C’est en venant de la Crau, après la garrigue du mas de la Fourbine, que l’on découvre l’un des plus beaux paysages de Provence. La chaîne des Alpilles s’étale sous nos yeux sur une trentaine de kilomètres d’ouest en est, pratiquement des rives du Rhône à celles de la Durance. Au centre, on repère la falaise déchiquetée des Baux, à gauche les monts Valence et Montpaon au dessus de Fontvieille et, à l’extrême droite, la tour des Opies surplombant le village d’Aureille.
Longeons maintenant l’ancienne voie bordée de platanes. La route est rectiligne. Un tableau changeant s’offre en régal pour les yeux, en toute saison. Pour le moment, c’est novembre. Les marais asséchés ont pris leurs cultures d’automne et les champs de terre grise répondent aux écorces squameuses blanches et vertes des platanes. En fond de panorama, les rochers des Alpilles se parent de l’or rouge du soleil qui s’allonge pour faire sa nuit sur les créneaux de l’abbaye de Montmajour.
Comme des vagues laissées par la mer, les chaînons calcaires érodés du piémont des Alpilles se dressent mollement. Trois tours médiévales en ruine encadrent une ronde colline de calcaire ; le Castillon sur le chaînon de La Pène. Là, était situé un premier rempart contre les Sarrazins, un hameau fortifié depuis des temps très reculés surplombant les marais que ses habitants délaissèrent pour rejoindre au « sec » dans la vallée des Baux les feux réunis autour de l’église Saint Martin au Paradou, appelé ainsi à la Révolution. Nous y habitons depuis quelques années. Provençaux d’adoption, nous sommes des « pièces rapportées » comme on dit ou encore « des estrangers » mais nous ne le ressentons pas tant les gens d’ici ont du cœur.
Il existe au Paradou un parfum flottant, une odeur que seuls ceux qui y ont élu domicile peuvent ressentir. Je dirai même « re-sentir » car cela se produit chaque fois que l’on revient chez nous. C’est un mélange d’effluves plutôt féminines portées par le vent de la mer qui a glissé son aile sur la Camargue et d’autres de genre masculin faits de senteurs de cyprès, de cistes et de lavandes levées par la lame puissante du Mistral. Avec ce parfum très spécial, pot-pourri ténu mais tenace, ce petit coin de paradis possède une âme. Il y a bien longtemps tournaient au Paradou des moulins à foulon entraînés par l’Arcoule, un gaudre des Alpilles –un torrent apparemment anodin et souvent à sec en été mais qui se réveille comme un rebelles à l’automne-.pour battre le drap, le rendre moins rêche et le parer, d’où le nom de « paradou ». Rien à voir, étymologiquement avec le paradis et pourtant…

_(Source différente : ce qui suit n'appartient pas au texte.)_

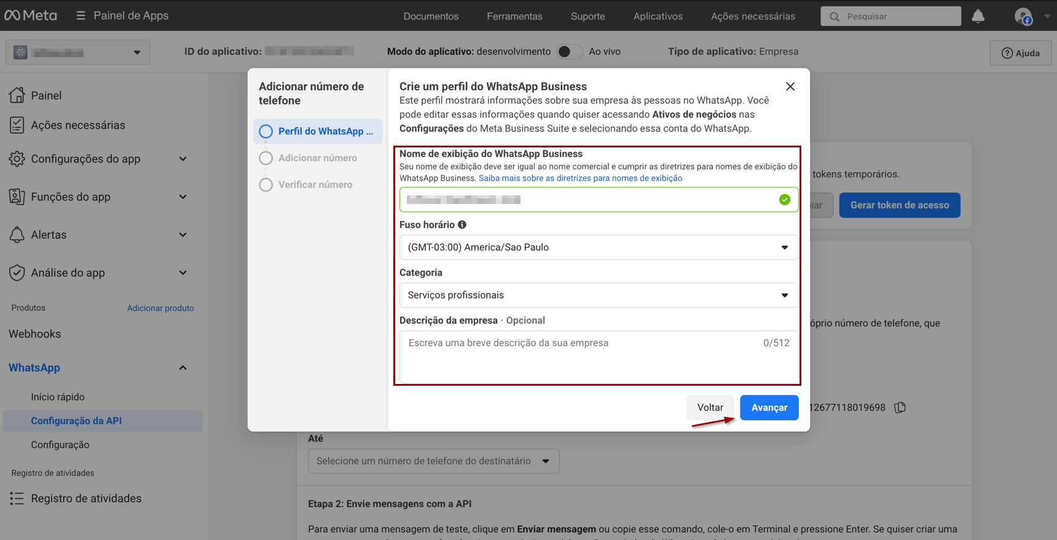Open the display name guidelines link
The image size is (1057, 540).
coord(580,178)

Ce petit village d’un peu plus d’un millier d’habitants qui se situe donc en Provence, au piémont sud des Alpilles, dans la Vallée des Baux où le mistral nous laisse peu de répit comme aux nuages, ne possède, à première vue, rien de bien particulier.
D’abord, il y a le vent qui est le prix à payer pour garder un ciel bleu lavande comme savait si bien les peindre notre amie Célestine.

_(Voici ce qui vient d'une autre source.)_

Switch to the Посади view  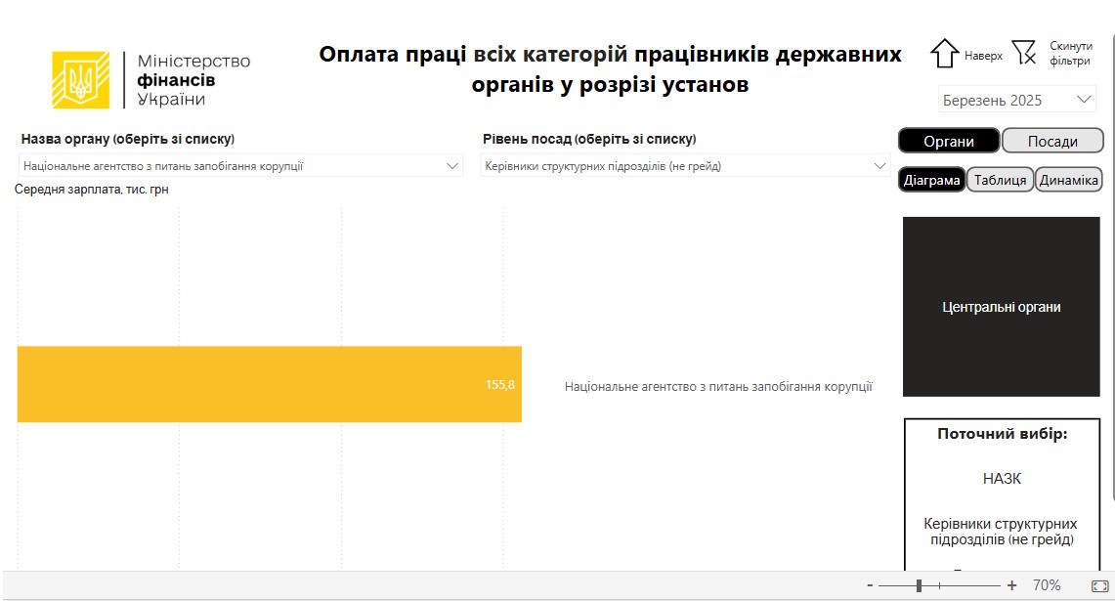pyautogui.click(x=1051, y=141)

Le climat est doux, les maisons souriantes et le calme y règne. La boulangère a installé sur sa terrasse lilliputienne deux tables et quelques chaises. Avec la boulangerie, l’épicerie/journaux est le lieu de rencontre des résidents permanents et des secondaires. Dans la rue principale du village, on croise quelquefois un célèbre acteur humoriste à la voix inimitable qui vient en vélo de la colline voisine…. » […]
…. »Un jour en Corse
Fin d’été 1943
Il est près de midi. Le soleil chauffe la terre de mon village. Les Allemands viennent me prendre. J’ai vingt ans révolus.

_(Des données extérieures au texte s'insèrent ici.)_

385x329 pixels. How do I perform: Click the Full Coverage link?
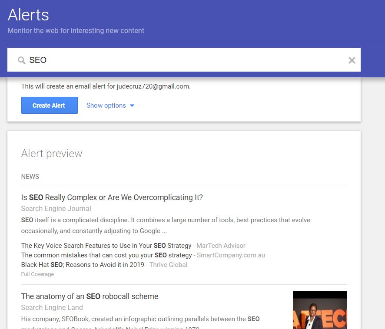[x=37, y=274]
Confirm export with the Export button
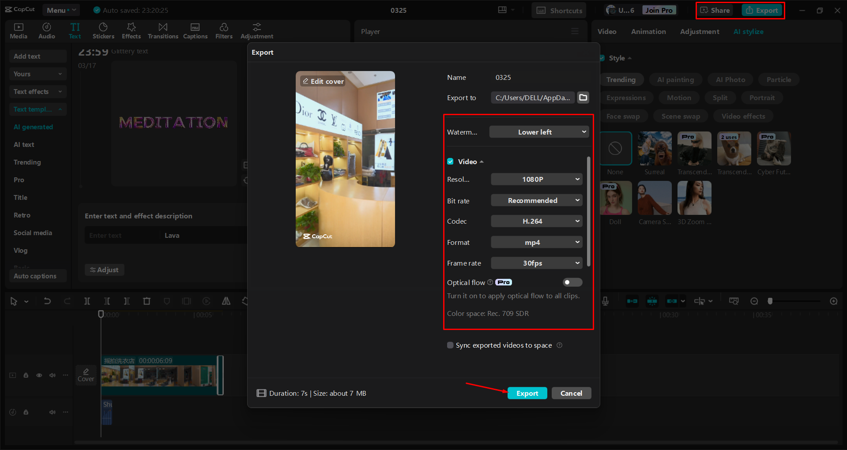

Je suis né quelques jours avant la Noël de 1923 dans une petite maison de la riche plaine agricole de Marana qui jouxte la côte orientale de la Corse et où je demeure jusqu’à l’âge de trois ou quatre ans. Puis, nous habitons le village perché sur une colline d’oliviers, Lucciana, qui est sous la protection de la Canonica, la cathédrale Santa-Maria-Assunta consacrée par l’archevêque de Pise en 1119. La maison est faite de blocs de granite gris. C’est bien en été car il y fait frais. En hiver, malgré le feu dans la cheminée, ce n’est pas loin d’être pareil. Maman empile sur mon lit des tonnes de couvertures et des édredons. J’ai l’impression d’être au creux d’un océan dans mon lit et je me prends pour un grand navigateur et quelquefois pour un corsaire royal.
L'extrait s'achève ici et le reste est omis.